HOW TO COMPLETE THIS TASK:
An exact copy of every record below is needed, with the pictures left out.

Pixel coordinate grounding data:
- - - -

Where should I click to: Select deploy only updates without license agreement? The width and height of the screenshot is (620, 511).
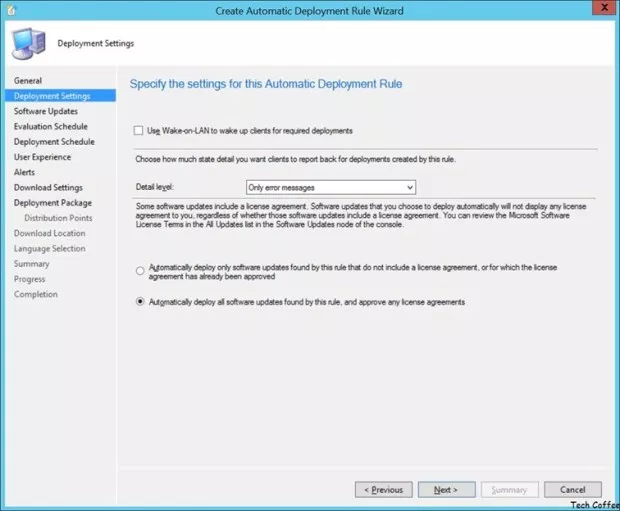click(139, 271)
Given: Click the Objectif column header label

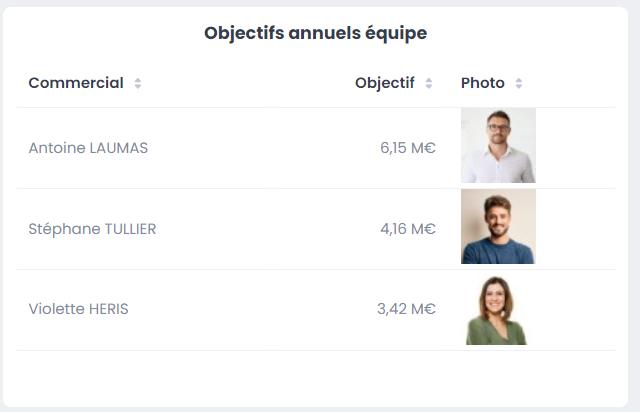Looking at the screenshot, I should [x=384, y=83].
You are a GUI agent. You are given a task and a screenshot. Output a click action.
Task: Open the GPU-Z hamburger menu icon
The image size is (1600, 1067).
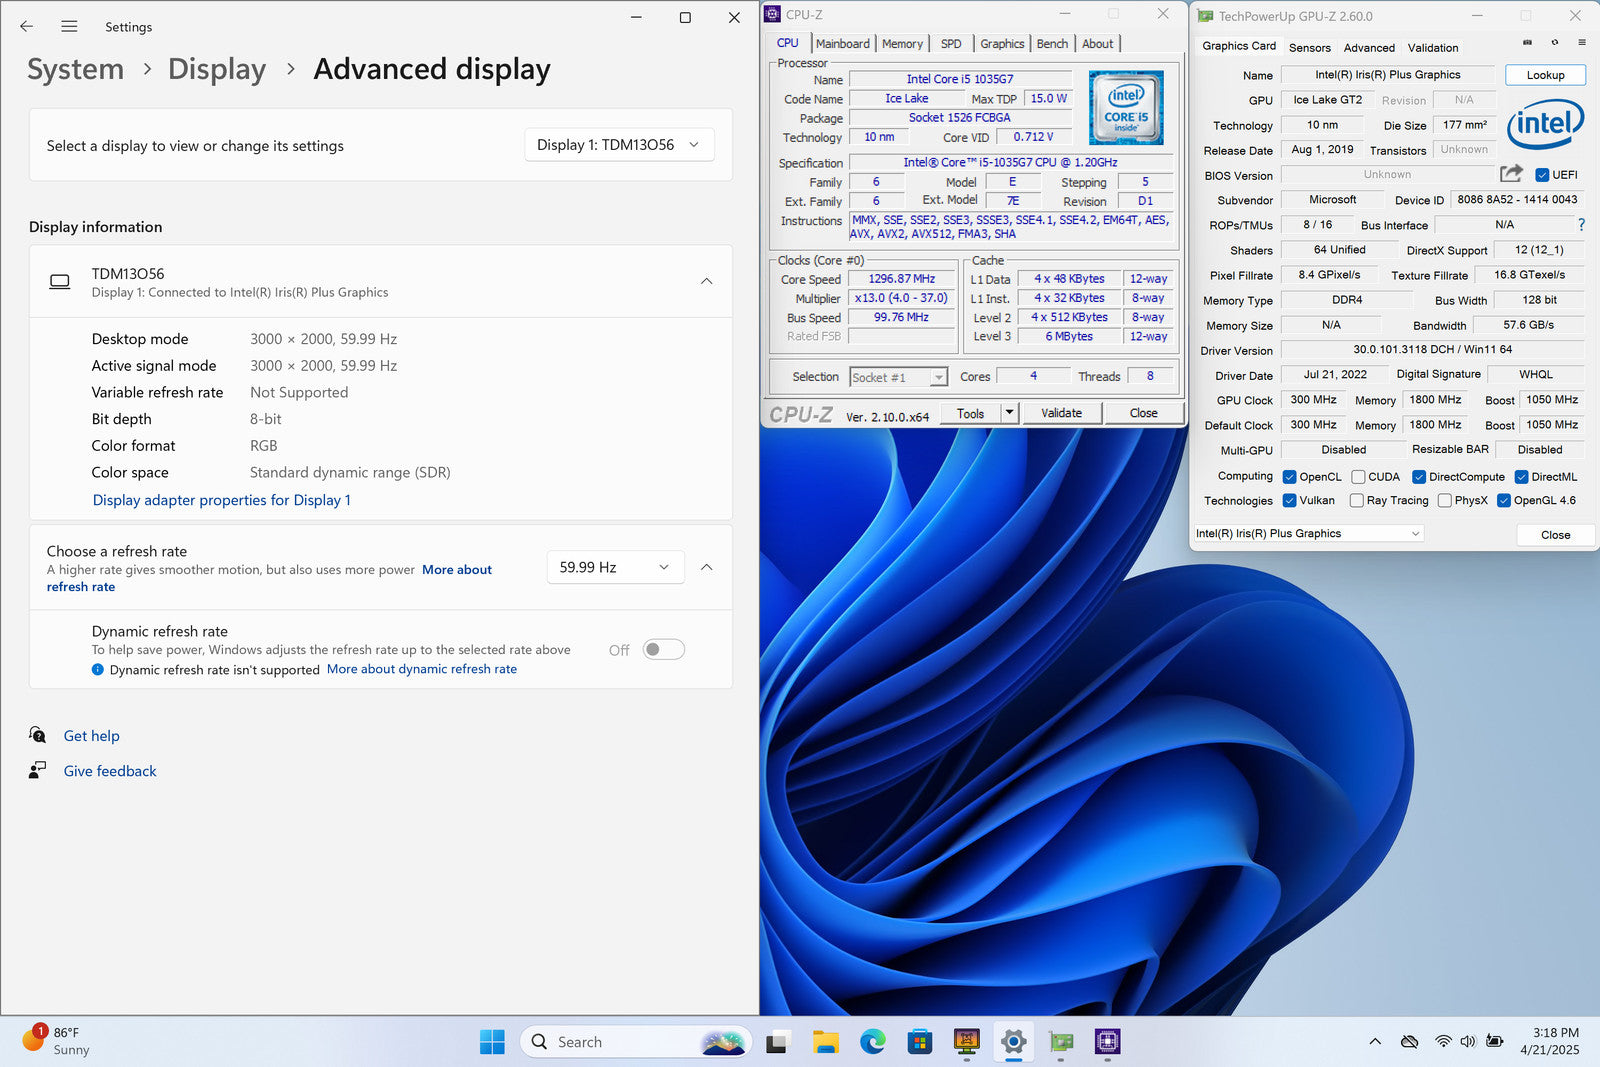[1581, 43]
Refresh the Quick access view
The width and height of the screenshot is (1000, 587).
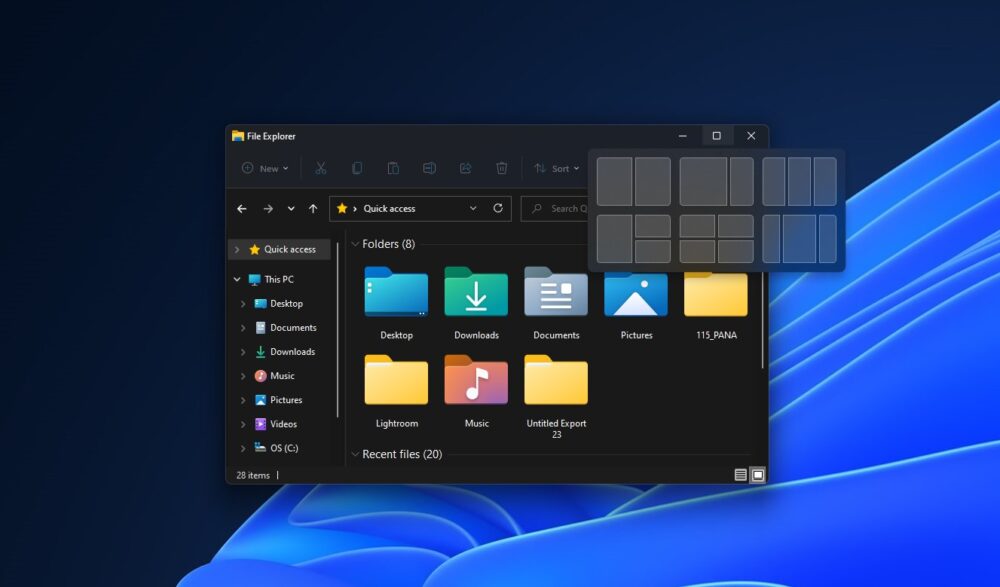tap(498, 208)
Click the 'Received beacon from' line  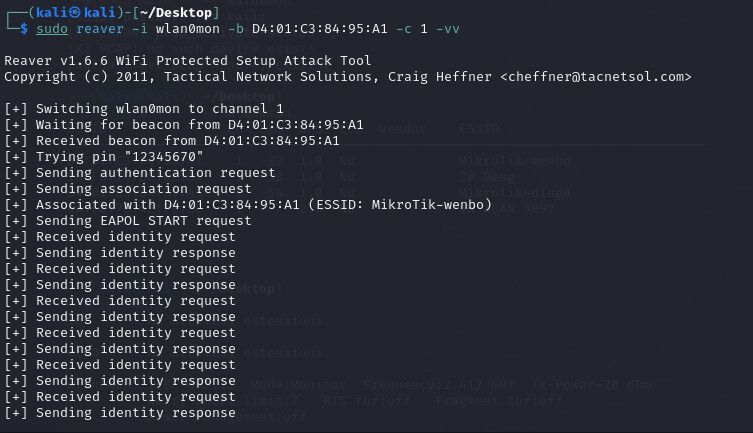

- - - -

RESPONSE:
Where should I click to: Select deploy only updates without license agreement? The width and height of the screenshot is (620, 511).
click(139, 271)
Given: Click the Objectif column header label

Looking at the screenshot, I should [x=384, y=83].
You are a GUI agent. You are given a task and a screenshot. Output a click action.
Task: Open the GPU-Z hamburger menu icon
The image size is (1600, 1067).
[1581, 43]
Refresh the Quick access view
The width and height of the screenshot is (1000, 587).
tap(498, 208)
Click the 'Received beacon from' line  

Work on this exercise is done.